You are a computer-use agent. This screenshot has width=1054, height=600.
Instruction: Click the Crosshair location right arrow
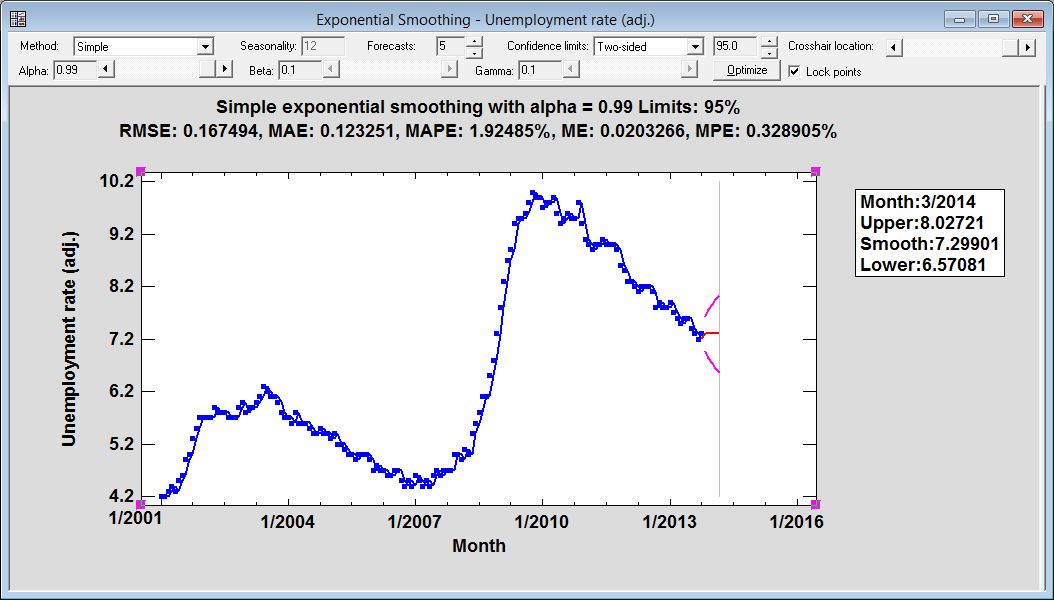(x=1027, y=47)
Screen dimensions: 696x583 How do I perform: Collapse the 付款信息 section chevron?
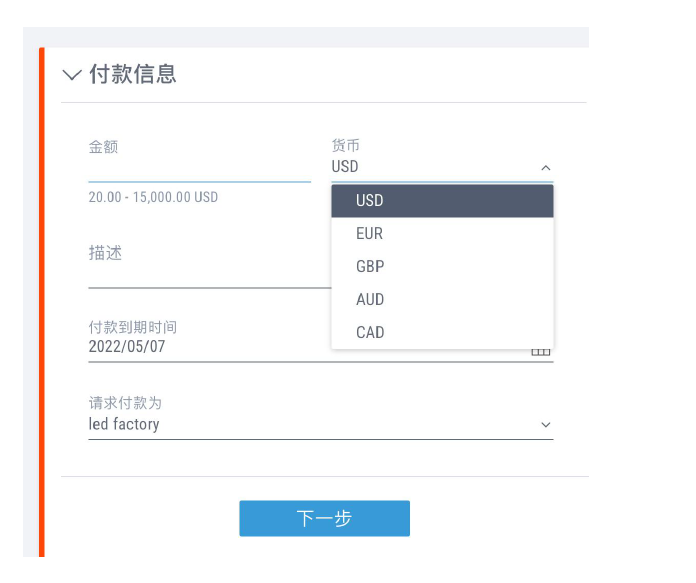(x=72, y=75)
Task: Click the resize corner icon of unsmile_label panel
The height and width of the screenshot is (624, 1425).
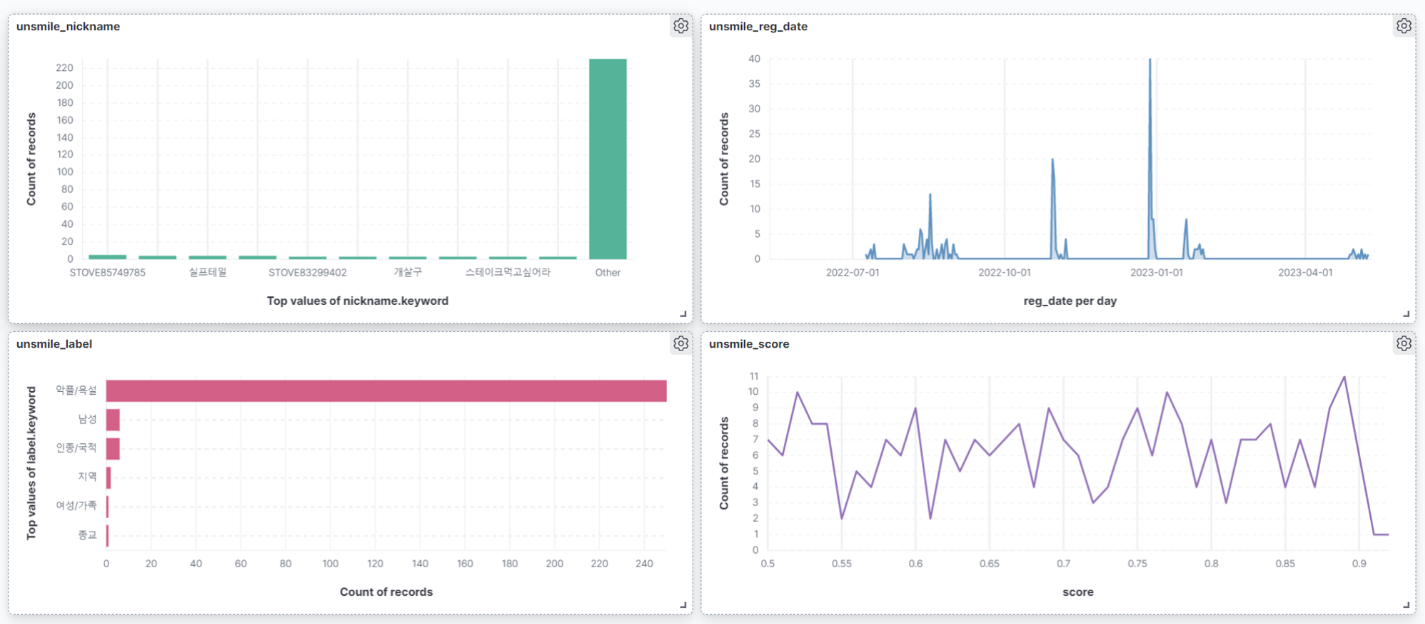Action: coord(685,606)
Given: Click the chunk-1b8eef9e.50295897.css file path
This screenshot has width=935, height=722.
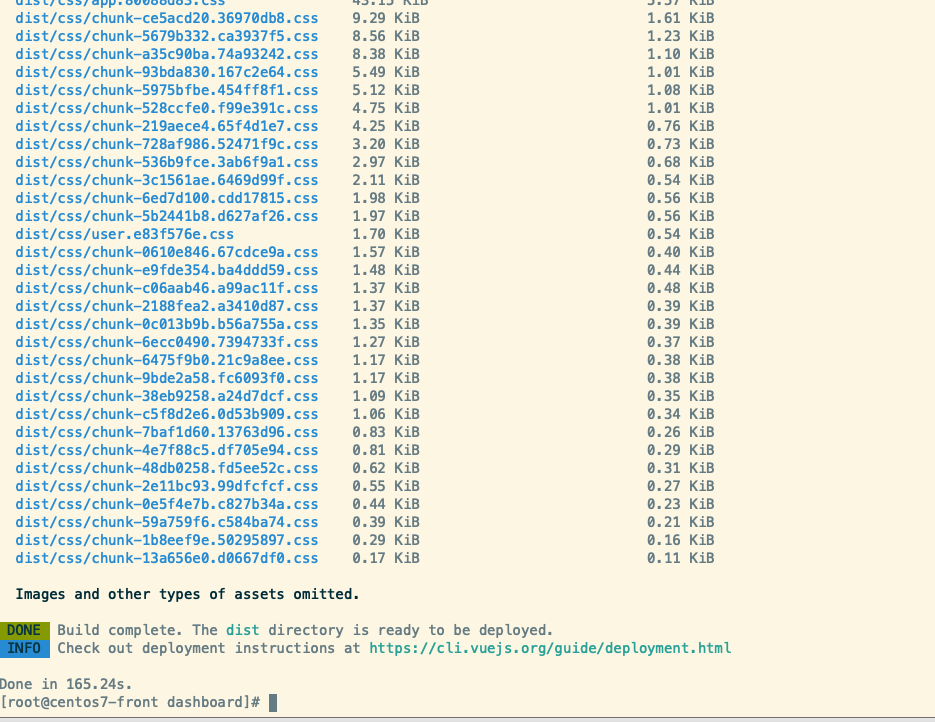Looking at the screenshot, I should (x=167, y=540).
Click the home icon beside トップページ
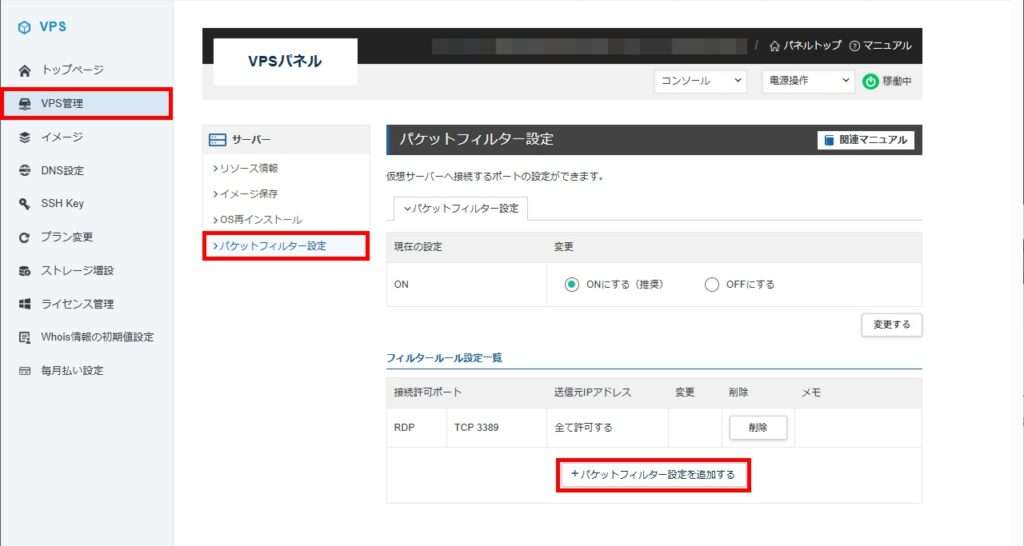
________________________
Instructions for the task: Set the records down again exactly, and omit any picture in them.

Result:
You are a computer-use agent. This screenshot has width=1054, height=600.
Instruction: Click the Crosshair location right arrow
(x=1027, y=47)
Screen dimensions: 696x583 How do I perform: Collapse the 付款信息 section chevron?
(x=72, y=75)
Task: Click the resize corner icon of unsmile_label panel
The height and width of the screenshot is (624, 1425).
Action: coord(685,606)
Given: Click the chunk-1b8eef9e.50295897.css file path
This screenshot has width=935, height=722.
Looking at the screenshot, I should (x=167, y=540).
Click the home icon beside トップページ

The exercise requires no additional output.